>>
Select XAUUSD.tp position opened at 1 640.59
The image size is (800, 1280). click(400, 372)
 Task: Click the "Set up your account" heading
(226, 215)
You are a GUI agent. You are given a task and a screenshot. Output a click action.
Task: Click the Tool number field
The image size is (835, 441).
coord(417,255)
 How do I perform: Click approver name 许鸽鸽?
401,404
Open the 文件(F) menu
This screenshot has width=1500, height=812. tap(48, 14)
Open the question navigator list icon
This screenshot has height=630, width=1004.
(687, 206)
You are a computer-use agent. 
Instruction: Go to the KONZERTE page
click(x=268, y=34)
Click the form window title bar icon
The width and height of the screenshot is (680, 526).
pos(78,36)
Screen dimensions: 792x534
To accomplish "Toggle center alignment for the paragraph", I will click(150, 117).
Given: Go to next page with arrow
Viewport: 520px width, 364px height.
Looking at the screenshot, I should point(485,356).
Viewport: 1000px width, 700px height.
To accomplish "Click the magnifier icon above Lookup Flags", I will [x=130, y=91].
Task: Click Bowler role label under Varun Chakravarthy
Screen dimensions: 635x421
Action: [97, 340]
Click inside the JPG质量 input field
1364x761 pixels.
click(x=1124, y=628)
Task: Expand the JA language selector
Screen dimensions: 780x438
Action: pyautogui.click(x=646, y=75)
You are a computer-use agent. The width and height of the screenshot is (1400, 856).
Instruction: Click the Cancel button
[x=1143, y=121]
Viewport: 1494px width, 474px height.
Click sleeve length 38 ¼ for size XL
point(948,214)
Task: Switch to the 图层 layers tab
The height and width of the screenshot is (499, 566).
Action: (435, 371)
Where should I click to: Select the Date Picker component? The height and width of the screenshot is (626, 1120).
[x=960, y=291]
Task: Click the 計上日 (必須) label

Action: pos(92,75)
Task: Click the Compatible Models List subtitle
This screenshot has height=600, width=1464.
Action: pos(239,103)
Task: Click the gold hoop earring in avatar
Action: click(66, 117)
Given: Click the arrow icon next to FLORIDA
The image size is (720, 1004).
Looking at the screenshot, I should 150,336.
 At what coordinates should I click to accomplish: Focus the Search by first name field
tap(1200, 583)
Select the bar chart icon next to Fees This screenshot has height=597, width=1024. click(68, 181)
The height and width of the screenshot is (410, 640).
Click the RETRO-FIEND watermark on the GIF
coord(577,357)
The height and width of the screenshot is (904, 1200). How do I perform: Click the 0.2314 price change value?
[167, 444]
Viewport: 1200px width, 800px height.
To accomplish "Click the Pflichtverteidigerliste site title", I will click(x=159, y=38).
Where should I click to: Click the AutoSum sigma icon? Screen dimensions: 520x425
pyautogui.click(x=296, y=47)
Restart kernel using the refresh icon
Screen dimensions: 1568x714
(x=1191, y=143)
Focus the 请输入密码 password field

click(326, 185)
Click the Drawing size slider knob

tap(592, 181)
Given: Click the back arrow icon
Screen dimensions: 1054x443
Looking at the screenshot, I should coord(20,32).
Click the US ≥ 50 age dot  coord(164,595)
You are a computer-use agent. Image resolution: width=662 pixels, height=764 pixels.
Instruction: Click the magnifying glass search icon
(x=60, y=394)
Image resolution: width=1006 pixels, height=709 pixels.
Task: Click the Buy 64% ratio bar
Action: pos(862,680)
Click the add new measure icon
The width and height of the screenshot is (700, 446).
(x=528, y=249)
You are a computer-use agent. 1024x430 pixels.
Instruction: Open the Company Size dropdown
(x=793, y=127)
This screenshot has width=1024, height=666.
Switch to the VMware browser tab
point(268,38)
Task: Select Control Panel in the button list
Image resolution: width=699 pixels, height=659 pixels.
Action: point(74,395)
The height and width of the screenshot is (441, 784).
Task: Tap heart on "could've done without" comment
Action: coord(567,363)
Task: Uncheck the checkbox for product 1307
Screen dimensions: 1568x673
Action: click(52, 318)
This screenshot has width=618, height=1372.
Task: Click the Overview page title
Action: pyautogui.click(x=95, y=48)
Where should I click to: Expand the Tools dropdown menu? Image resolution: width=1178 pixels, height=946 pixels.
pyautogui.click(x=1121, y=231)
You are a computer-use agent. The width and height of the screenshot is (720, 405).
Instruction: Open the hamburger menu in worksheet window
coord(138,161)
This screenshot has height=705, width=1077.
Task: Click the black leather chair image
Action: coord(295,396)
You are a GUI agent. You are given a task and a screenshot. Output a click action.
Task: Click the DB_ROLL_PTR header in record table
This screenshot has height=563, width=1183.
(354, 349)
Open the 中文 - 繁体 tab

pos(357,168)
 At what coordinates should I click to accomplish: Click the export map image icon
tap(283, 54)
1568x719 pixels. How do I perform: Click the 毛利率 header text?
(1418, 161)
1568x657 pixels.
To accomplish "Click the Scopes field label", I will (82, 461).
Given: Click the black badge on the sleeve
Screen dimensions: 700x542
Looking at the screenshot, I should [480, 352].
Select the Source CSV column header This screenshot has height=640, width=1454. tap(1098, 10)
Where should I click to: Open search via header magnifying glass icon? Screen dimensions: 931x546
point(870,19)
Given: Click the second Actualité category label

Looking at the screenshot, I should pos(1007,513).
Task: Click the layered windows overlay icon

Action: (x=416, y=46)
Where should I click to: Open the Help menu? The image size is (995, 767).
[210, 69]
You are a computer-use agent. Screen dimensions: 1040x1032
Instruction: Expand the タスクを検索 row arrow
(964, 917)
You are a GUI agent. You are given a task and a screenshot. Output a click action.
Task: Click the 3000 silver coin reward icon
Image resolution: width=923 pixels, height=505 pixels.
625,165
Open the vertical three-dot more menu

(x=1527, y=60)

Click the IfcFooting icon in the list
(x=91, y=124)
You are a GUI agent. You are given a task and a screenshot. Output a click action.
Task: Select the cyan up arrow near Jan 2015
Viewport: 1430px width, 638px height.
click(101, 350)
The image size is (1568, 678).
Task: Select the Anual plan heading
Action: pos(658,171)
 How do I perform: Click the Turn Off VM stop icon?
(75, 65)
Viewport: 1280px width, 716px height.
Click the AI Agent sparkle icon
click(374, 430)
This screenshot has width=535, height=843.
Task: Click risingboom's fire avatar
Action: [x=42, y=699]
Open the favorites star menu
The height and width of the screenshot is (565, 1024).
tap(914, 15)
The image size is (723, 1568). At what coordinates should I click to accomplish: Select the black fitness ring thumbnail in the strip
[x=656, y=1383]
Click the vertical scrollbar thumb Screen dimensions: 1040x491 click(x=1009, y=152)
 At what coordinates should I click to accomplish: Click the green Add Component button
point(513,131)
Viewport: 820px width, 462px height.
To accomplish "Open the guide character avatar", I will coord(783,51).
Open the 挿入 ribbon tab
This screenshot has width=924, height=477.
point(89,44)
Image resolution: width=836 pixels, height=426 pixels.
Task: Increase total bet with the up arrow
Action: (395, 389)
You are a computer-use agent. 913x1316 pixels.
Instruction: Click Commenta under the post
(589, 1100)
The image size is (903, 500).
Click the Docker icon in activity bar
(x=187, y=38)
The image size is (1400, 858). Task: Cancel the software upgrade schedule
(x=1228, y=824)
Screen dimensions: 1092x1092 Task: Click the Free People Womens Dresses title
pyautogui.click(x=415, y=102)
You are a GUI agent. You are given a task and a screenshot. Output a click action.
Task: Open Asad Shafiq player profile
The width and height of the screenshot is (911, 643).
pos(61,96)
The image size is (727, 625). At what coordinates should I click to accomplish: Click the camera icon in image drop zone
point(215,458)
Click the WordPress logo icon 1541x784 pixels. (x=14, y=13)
<<
The records above are to be printed in full, exactly as they appear.

Select XAUUSD.tp position opened at 1 640.59
The image size is (800, 1280). click(400, 372)
 Task: Click the "Set up your account" heading
(226, 215)
You are a GUI agent. You are given a task and a screenshot. Output a click action.
Task: Click the Tool number field
The image size is (835, 441).
coord(417,255)
 How do I perform: Click approver name 许鸽鸽?
401,404
Open the 文件(F) menu
This screenshot has width=1500, height=812. tap(48, 14)
Open the question navigator list icon
This screenshot has height=630, width=1004.
(687, 206)
You are a computer-use agent. 
Instruction: Go to the KONZERTE page
click(x=268, y=34)
Click the form window title bar icon
The width and height of the screenshot is (680, 526).
pos(78,36)
Screen dimensions: 792x534
To accomplish "Toggle center alignment for the paragraph", I will click(150, 117).
Given: Go to next page with arrow
Viewport: 520px width, 364px height.
Looking at the screenshot, I should point(485,356).
Viewport: 1000px width, 700px height.
To accomplish "Click the magnifier icon above Lookup Flags", I will [x=130, y=91].
Task: Click Bowler role label under Varun Chakravarthy
Screen dimensions: 635x421
Action: [97, 340]
Click inside the JPG质量 input field
1364x761 pixels.
click(x=1124, y=628)
Task: Expand the JA language selector
Screen dimensions: 780x438
Action: pyautogui.click(x=646, y=75)
You are a computer-use agent. The width and height of the screenshot is (1400, 856).
Instruction: Click the Cancel button
[x=1143, y=121]
Viewport: 1494px width, 474px height.
Click sleeve length 38 ¼ for size XL
point(948,214)
Task: Switch to the 图层 layers tab
The height and width of the screenshot is (499, 566).
Action: (435, 371)
Where should I click to: Select the Date Picker component? The height and width of the screenshot is (626, 1120).
[x=960, y=291]
Task: Click the 計上日 (必須) label

Action: pos(92,75)
Task: Click the Compatible Models List subtitle
This screenshot has height=600, width=1464.
Action: pos(239,103)
Task: Click the gold hoop earring in avatar
Action: click(66, 117)
Given: Click the arrow icon next to FLORIDA
The image size is (720, 1004).
Looking at the screenshot, I should 150,336.
 At what coordinates should I click to accomplish: Focus the Search by first name field
tap(1200, 583)
Select the bar chart icon next to Fees This screenshot has height=597, width=1024. click(68, 181)
The height and width of the screenshot is (410, 640).
Click the RETRO-FIEND watermark on the GIF
coord(577,357)
The height and width of the screenshot is (904, 1200). How do I perform: Click the 0.2314 price change value?
[167, 444]
Viewport: 1200px width, 800px height.
To accomplish "Click the Pflichtverteidigerliste site title", I will click(x=159, y=38).
Where should I click to: Click the AutoSum sigma icon? Screen dimensions: 520x425
pyautogui.click(x=296, y=47)
Restart kernel using the refresh icon
Screen dimensions: 1568x714
(x=1191, y=143)
Focus the 请输入密码 password field

click(326, 185)
Click the Drawing size slider knob

tap(592, 181)
Given: Click the back arrow icon
Screen dimensions: 1054x443
Looking at the screenshot, I should coord(20,32).
Click the US ≥ 50 age dot  coord(164,595)
You are a computer-use agent. Image resolution: width=662 pixels, height=764 pixels.
Instruction: Click the magnifying glass search icon
(x=60, y=394)
Image resolution: width=1006 pixels, height=709 pixels.
Task: Click the Buy 64% ratio bar
Action: pos(862,680)
Click the add new measure icon
The width and height of the screenshot is (700, 446).
(x=528, y=249)
You are a computer-use agent. 1024x430 pixels.
Instruction: Open the Company Size dropdown
(x=793, y=127)
This screenshot has width=1024, height=666.
Switch to the VMware browser tab
point(268,38)
Task: Select Control Panel in the button list
Image resolution: width=699 pixels, height=659 pixels.
Action: point(74,395)
The height and width of the screenshot is (441, 784).
Task: Tap heart on "could've done without" comment
Action: coord(567,363)
Task: Uncheck the checkbox for product 1307
Screen dimensions: 1568x673
Action: click(52, 318)
This screenshot has width=618, height=1372.
Task: Click the Overview page title
Action: pyautogui.click(x=95, y=48)
Where should I click to: Expand the Tools dropdown menu? Image resolution: width=1178 pixels, height=946 pixels.
pyautogui.click(x=1121, y=231)
You are a computer-use agent. The width and height of the screenshot is (720, 405).
Instruction: Open the hamburger menu in worksheet window
coord(138,161)
This screenshot has height=705, width=1077.
Task: Click the black leather chair image
Action: coord(295,396)
You are a GUI agent. You are given a task and a screenshot. Output a click action.
Task: Click the DB_ROLL_PTR header in record table
This screenshot has height=563, width=1183.
(354, 349)
Open the 中文 - 繁体 tab

pos(357,168)
 At what coordinates should I click to accomplish: Click the export map image icon
tap(283, 54)
1568x719 pixels. How do I perform: Click the 毛利率 header text?
(1418, 161)
1568x657 pixels.
To accomplish "Click the Scopes field label", I will (82, 461).
Given: Click the black badge on the sleeve
Screen dimensions: 700x542
Looking at the screenshot, I should [480, 352].
Select the Source CSV column header This screenshot has height=640, width=1454. tap(1098, 10)
Where should I click to: Open search via header magnifying glass icon? Screen dimensions: 931x546
point(870,19)
Given: Click the second Actualité category label

Looking at the screenshot, I should pos(1007,513).
Task: Click the layered windows overlay icon

Action: (x=416, y=46)
Where should I click to: Open the Help menu? The image size is (995, 767).
[210, 69]
You are a computer-use agent. Screen dimensions: 1040x1032
Instruction: Expand the タスクを検索 row arrow
(964, 917)
You are a GUI agent. You are given a task and a screenshot. Output a click action.
Task: Click the 3000 silver coin reward icon
Image resolution: width=923 pixels, height=505 pixels.
625,165
Open the vertical three-dot more menu

(x=1527, y=60)

Click the IfcFooting icon in the list
(x=91, y=124)
You are a GUI agent. You are given a task and a screenshot. Output a click action.
Task: Select the cyan up arrow near Jan 2015
Viewport: 1430px width, 638px height.
click(101, 350)
The image size is (1568, 678).
Task: Select the Anual plan heading
Action: pos(658,171)
 How do I perform: Click the Turn Off VM stop icon?
(75, 65)
Viewport: 1280px width, 716px height.
Click the AI Agent sparkle icon
click(374, 430)
This screenshot has width=535, height=843.
Task: Click risingboom's fire avatar
Action: [x=42, y=699]
Open the favorites star menu
The height and width of the screenshot is (565, 1024).
tap(914, 15)
The image size is (723, 1568). At what coordinates should I click to accomplish: Select the black fitness ring thumbnail in the strip
[x=656, y=1383]
Click the vertical scrollbar thumb Screen dimensions: 1040x491 click(x=1009, y=152)
 At what coordinates should I click to accomplish: Click the green Add Component button
point(513,131)
Viewport: 820px width, 462px height.
To accomplish "Open the guide character avatar", I will coord(783,51).
Open the 挿入 ribbon tab
This screenshot has width=924, height=477.
point(89,44)
Image resolution: width=836 pixels, height=426 pixels.
Task: Increase total bet with the up arrow
Action: (395, 389)
You are a computer-use agent. 913x1316 pixels.
Instruction: Click Commenta under the post
(589, 1100)
The image size is (903, 500).
Click the Docker icon in activity bar
(x=187, y=38)
The image size is (1400, 858). Task: Cancel the software upgrade schedule
(x=1228, y=824)
Screen dimensions: 1092x1092 Task: Click the Free People Womens Dresses title
pyautogui.click(x=415, y=102)
You are a GUI agent. You are given a task and a screenshot. Output a click action.
Task: Open Asad Shafiq player profile
The width and height of the screenshot is (911, 643).
pos(61,96)
The image size is (727, 625). At what coordinates should I click to accomplish: Click the camera icon in image drop zone
point(215,458)
Click the WordPress logo icon 1541x784 pixels. (x=14, y=13)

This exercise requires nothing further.